Most of the arrested people had prior interactions with the criminal justice system. So, on average, each arrested person had 3.2 prior felony arrests and five prior misdemeanor arrests. Convictions were less than arrests. Which says to me maybe the system isn’t convicting enough though interpretations will obviously differ. Nevertheless, the typical arrested person has been arrested multiple times previously.
Now, given all this, I think actually most Americans would be pretty surprised to find that most people are released. Two-thirds are released off the bat and then more are released when they are assigned bail and they make bail. Now, it is true that quite a few people who are signed a bail don’t make bail.
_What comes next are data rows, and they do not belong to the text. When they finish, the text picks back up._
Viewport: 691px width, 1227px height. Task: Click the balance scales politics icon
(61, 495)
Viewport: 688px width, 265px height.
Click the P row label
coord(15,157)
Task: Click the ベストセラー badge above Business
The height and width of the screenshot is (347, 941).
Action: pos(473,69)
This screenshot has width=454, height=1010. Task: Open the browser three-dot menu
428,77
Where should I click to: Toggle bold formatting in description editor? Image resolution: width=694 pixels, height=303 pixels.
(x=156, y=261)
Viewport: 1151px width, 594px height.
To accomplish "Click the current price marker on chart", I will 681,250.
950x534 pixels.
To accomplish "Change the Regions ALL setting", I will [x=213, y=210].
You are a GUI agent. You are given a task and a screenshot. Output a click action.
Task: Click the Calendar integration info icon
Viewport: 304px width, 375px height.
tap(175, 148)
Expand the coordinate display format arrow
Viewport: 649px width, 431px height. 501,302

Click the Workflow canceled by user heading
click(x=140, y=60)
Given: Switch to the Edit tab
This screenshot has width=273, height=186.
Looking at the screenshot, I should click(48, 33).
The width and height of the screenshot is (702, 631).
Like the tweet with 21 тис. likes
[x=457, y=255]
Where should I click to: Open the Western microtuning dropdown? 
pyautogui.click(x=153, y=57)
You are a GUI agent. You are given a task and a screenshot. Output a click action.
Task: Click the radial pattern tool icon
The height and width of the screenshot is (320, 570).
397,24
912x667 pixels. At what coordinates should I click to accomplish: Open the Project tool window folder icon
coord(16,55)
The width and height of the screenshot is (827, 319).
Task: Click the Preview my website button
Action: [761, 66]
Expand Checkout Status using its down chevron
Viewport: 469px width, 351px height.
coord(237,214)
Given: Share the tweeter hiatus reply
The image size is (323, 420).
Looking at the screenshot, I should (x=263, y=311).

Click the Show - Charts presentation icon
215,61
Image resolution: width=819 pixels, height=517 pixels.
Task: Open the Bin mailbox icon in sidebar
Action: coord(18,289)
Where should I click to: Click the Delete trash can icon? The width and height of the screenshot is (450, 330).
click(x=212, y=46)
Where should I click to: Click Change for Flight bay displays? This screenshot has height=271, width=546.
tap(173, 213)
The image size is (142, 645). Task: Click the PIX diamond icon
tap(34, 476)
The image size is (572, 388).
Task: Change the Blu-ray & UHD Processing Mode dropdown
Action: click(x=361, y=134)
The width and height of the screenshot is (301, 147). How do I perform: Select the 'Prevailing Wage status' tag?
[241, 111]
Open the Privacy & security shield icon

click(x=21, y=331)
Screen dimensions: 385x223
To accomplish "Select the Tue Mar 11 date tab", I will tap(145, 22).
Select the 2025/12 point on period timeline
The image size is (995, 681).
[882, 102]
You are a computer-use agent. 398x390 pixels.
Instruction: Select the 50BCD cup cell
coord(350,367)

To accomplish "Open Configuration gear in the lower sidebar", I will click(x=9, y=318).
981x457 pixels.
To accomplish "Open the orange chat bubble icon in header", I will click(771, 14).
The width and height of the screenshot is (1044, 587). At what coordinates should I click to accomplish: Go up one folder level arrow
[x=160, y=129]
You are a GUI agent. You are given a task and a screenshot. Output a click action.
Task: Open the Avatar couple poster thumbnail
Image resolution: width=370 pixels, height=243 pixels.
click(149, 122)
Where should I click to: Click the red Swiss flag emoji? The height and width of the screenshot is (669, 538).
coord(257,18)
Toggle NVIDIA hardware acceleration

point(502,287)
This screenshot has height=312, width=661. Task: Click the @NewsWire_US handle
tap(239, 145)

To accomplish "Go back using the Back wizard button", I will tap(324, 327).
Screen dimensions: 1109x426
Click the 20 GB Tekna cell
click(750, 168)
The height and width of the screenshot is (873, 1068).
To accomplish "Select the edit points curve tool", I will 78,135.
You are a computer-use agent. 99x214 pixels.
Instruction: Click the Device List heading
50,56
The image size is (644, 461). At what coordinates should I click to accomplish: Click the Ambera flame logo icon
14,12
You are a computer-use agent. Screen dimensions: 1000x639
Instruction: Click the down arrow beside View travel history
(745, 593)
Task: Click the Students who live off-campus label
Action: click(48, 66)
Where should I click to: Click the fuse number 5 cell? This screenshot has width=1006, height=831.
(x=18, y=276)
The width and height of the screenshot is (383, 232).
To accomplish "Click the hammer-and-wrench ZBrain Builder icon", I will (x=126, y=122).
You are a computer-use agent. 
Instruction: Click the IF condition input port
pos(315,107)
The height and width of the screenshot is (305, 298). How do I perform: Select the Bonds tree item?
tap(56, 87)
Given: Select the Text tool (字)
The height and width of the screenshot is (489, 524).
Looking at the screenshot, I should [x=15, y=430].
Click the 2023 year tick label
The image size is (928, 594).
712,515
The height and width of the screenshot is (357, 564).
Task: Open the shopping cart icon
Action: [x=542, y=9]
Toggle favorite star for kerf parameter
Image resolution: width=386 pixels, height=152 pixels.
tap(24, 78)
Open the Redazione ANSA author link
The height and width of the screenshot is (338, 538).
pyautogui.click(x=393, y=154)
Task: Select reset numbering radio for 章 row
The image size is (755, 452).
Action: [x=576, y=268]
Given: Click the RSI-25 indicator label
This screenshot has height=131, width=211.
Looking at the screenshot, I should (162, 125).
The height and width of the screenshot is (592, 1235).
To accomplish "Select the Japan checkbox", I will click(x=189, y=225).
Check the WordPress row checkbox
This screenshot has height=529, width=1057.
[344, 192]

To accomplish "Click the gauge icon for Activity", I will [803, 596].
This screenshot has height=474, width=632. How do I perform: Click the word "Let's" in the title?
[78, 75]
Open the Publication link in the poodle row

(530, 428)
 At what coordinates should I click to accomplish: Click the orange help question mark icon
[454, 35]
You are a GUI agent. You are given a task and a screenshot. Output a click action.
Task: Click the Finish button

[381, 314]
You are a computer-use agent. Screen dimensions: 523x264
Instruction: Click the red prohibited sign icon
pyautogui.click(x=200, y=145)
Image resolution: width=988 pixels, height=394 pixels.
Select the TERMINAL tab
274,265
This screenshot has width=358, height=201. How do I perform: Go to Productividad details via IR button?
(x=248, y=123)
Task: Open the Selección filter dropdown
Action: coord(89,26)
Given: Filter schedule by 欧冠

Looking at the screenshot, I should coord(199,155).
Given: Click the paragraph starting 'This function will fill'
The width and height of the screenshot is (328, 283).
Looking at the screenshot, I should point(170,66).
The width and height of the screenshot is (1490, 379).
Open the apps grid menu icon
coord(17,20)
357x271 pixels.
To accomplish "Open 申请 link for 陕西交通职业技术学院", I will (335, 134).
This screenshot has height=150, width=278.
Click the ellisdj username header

And I’ll come back and talk about those in a minute.
Of the people who are released, given their extensive history with the criminal justice system it’s perhaps not surprising to find that fifteen percent failed to appear on the day of their trial. A whopping twenty-five percent are re-arrested before trial, including 3.7 percent arrested for a violent crime and nearly two percent arrested for murder, rape or robbery.
Now, these are re-arrest rates, which are almost certainly an under-estimate of crime rates. What role does money bail play in this?
Well, first, the people who do not make bail, they’re obviously not a random sample of the people who have been arrested. The people who do not make bail are on average more dangerous. They have twice as many arrests and twice as many convictions. For example, the average defendant who doesn’t make bail has six previous felony arrests and four previous failures to appear. FOUR PREVIOUS FAILURES TO APPEAR – the average.
Now, what’s going on here actually seems pretty obvious to me, is that there is a group of people whose job is crime and when they are arrested and released they go back to their job. And they continue to do this until they are convicted of a crime and spend some time behind bars. So, that’s point number one.
Point number two, I just want to say a brief word on some of my work with Eric Helland on the bounty hunter system, on bail bondsmen. Because most of the people who are assigned bail, they don’t have the cash. So, they borrow the money from a bail bondsman. That gives the bail bondsman a strong incentive to make sure that the person appears for trial. And they actually do this in a lot of interesting and beneficial ways. They remind the people. They call them up. They send a text messages. The bail bondsman is actually an unappreciated help to the defendants – helping them to navigate of the system.
A second, if they do fail to appear, the bail bondsman consults a bounty hunter after the people who fail to appear. And really, the bounty hunters are the only people who systematically go after and bring in people who fail to appear. The bounty hunters are really the long arm of the law. And my colleague and I find that people who are released on commercial bail are twenty-eight percent more likely to show up. And if they fail to show up, they are fifty percent more likely to be caught quickly and to not be at large within a year.
So, my points are really this. To summarize, that when we are talking about a radical measure, such as eliminating cash bail, we need to focus on the paradigmatic, the actual average paradigmatic cases of the people we’re talking about. If we’re eliminating cash bail and we’re going to let some innocent people go. Great! But more often, we’re going to let the guilty people go as well. So, we want to be aware of who we’re talking about.
If we eliminate cash bail, we eliminate the bounty hunter and the bounty hunter is one of the client incentive systems which actually work. And we need to keep that in mind when we’re doing so.